Os temas centrais — luto, religiosidade e preconceito — são tratados de forma psicológica e simbólica. A obra explora a homossexualidade, a espiritualidade, o racismo e o poder através de uma estrutura não linear que espelha o funcionamento da mente humana. “O passado não morre: ele se disfarça, mas continua assombrando”, afirma o autor.

Sobre o autor:

Marcelo Nery nasceu em Belo Horizonte, mas já atravessou muitas dimensões: da Ciência da Computação ao tarô, de professor universitário à criação de mundos virtuais.

Com formação em Ciência da Computação, foi professor universitário por 16 anos e coordenou o renomado curso de Jogos Digitais da PUC Minas. Transitou do universo acadêmico para o mercado criativo, atuando como designer de jogos de tabuleiro e, atualmente, como coordenador de game design na ARVORE Immersive Experiences, desenvolvendo projetos para empresas como Meta e Universal Studios.

Cresceu entre a capital e o interior, cercado por pastos, rios, carrinhos de rolimã e bambuzais. Desde pequeno encontrou na máquina de escrever o espaço para inventar histórias, quando o drama ainda era um hábito, não um talento. Aos dez anos integrou o júri do Concurso de Literatura Infantojuvenil João de Barro, onde a paixão pelos livros se firmou. Fora de época, com o coração em technicolor em um mundo que flerta com o streaming, virou a mais cafona (e romântica) da família. Hoje escreve como quem investiga um mistério e disseca sentimentos, como um bom escorpiano de 1978. “Flores Astrais” é seu primeiro romance.

★ ★ ★ ★

> [Trabalho solicitado]
a - Responda com base no trecho:
(i) Por quantos anos Marcelo Nery foi professor universitário?
(ii) Com que idade ele integrou o júri do Concurso de Literatura Infantojuvenil João de Barro?
(iii) Que tipo de estrutura a obra usa, e o que essa estrutura espelha?
b - Enumere tudo aquilo de que o autor, conforme o trecho, cresceu cercado entre a capital e o interior.
c - Devolva sem alterações a parte do trecho que começa em "Os temas centrais" e termina em "de mundos virtuais.".

> [Dados fornecidos]

★ ★ ★ ★

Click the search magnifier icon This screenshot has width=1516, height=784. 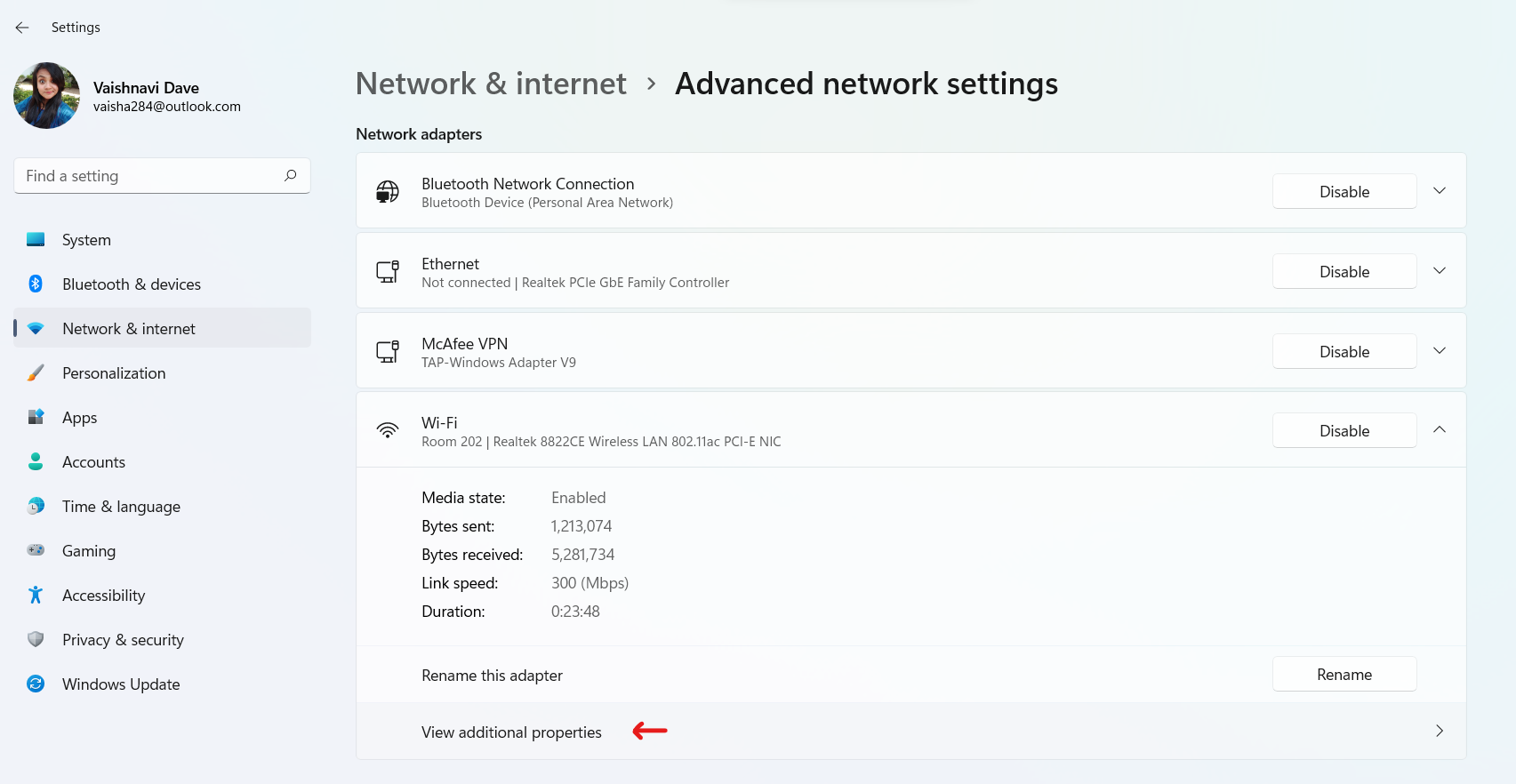290,176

★ ★ ★ ★

> [Respostas por tarefa]
a -
(i) Por 16 anos.
(ii) Aos dez anos.
(iii) Uma estrutura não linear, que espelha o funcionamento da mente humana.

b - pastos, rios, carrinhos de rolimã, bambuzais

c -
Os temas centrais — luto, religiosidade e preconceito — são tratados de forma psicológica e simbólica. A obra explora a homossexualidade, a espiritualidade, o racismo e o poder através de uma estrutura não linear que espelha o funcionamento da mente humana. “O passado não morre: ele se disfarça, mas continua assombrando”, afirma o autor.

Sobre o autor:

Marcelo Nery nasceu em Belo Horizonte, mas já atravessou muitas dimensões: da Ciência da Computação ao tarô, de professor universitário à criação de mundos virtuais.